**Votre tâche:** Pouvez-vous recopier mot pour mot, dans les entrées ci-dessous, les lignes allant de celle qui contient « Task: Click the Twitter » jusqu'à celle qui contient « Action: [167, 271] » incluse, sans reproduire les images ?

**Entrées:**
■ ■ ■ ■ ■

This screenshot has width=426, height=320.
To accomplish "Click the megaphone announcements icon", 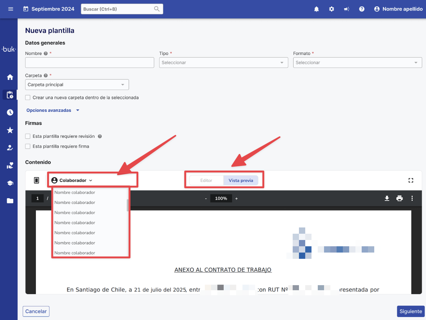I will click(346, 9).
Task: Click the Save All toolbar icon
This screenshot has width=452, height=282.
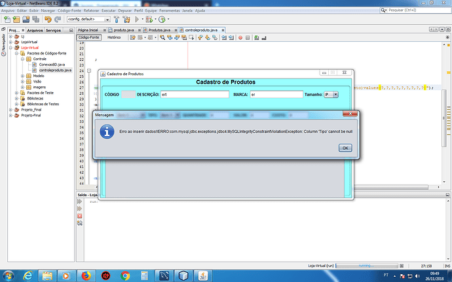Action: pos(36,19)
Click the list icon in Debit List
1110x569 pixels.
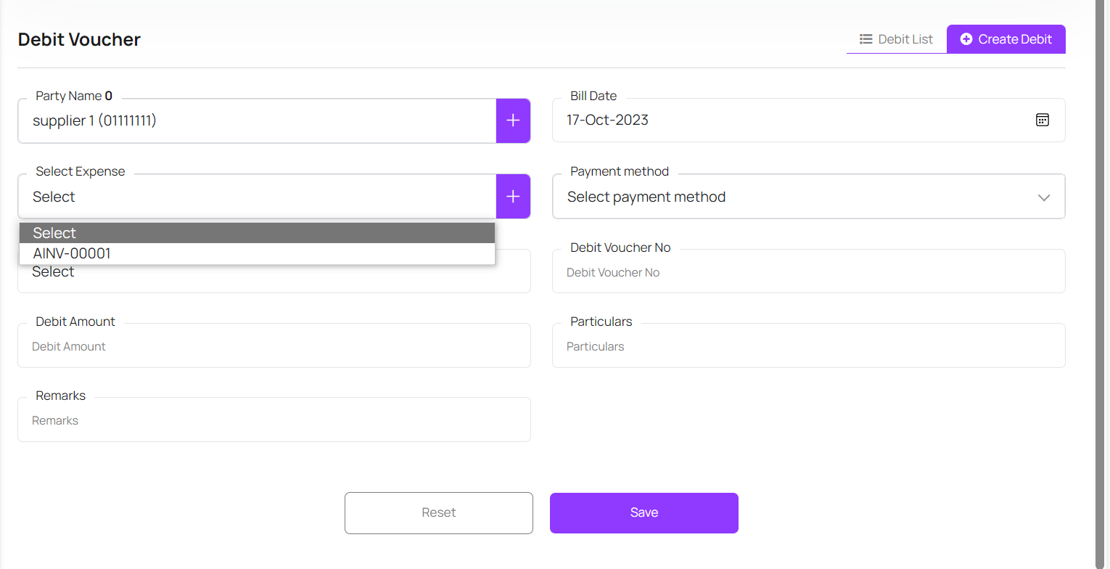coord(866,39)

■ ■ ■ ■ ■

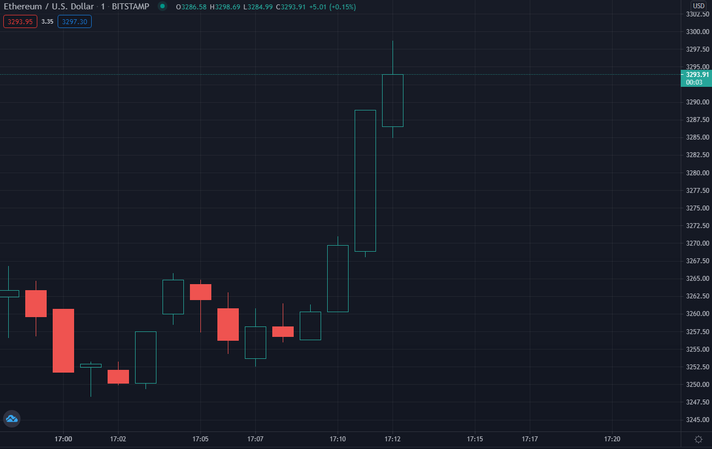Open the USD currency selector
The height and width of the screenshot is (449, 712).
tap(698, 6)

■ ■ ■ ■ ■

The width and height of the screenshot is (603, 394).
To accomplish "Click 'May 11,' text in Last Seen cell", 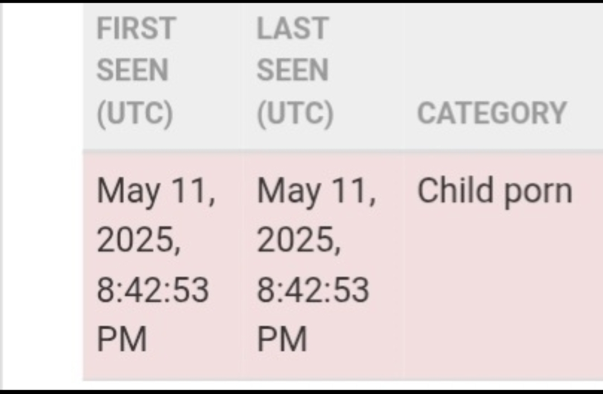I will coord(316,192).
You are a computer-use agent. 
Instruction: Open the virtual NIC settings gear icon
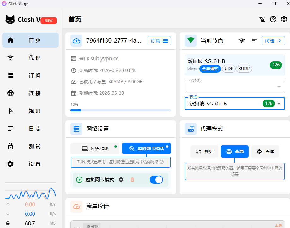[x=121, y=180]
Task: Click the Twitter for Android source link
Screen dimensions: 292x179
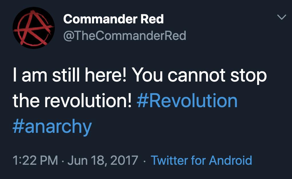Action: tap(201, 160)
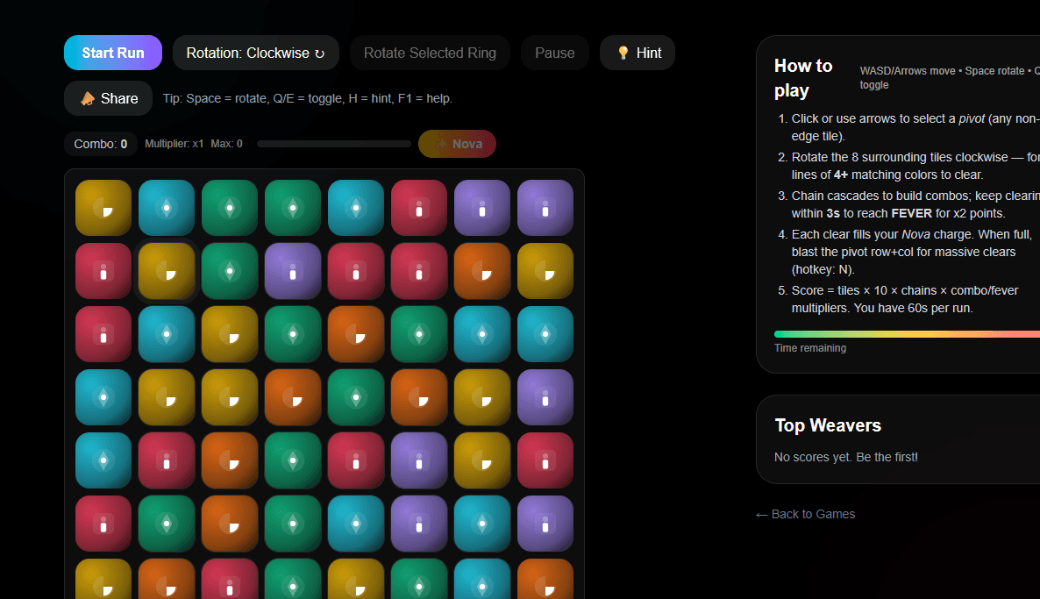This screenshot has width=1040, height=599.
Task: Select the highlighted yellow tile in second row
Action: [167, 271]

■ ■ ■ ■ ■

**Réponse:**
Task: Click the Twitter for Android source link
Screen dimensions: 292x179
Action: tap(201, 160)
This screenshot has width=1040, height=599.
Task: Select the highlighted yellow tile in second row
Action: [167, 271]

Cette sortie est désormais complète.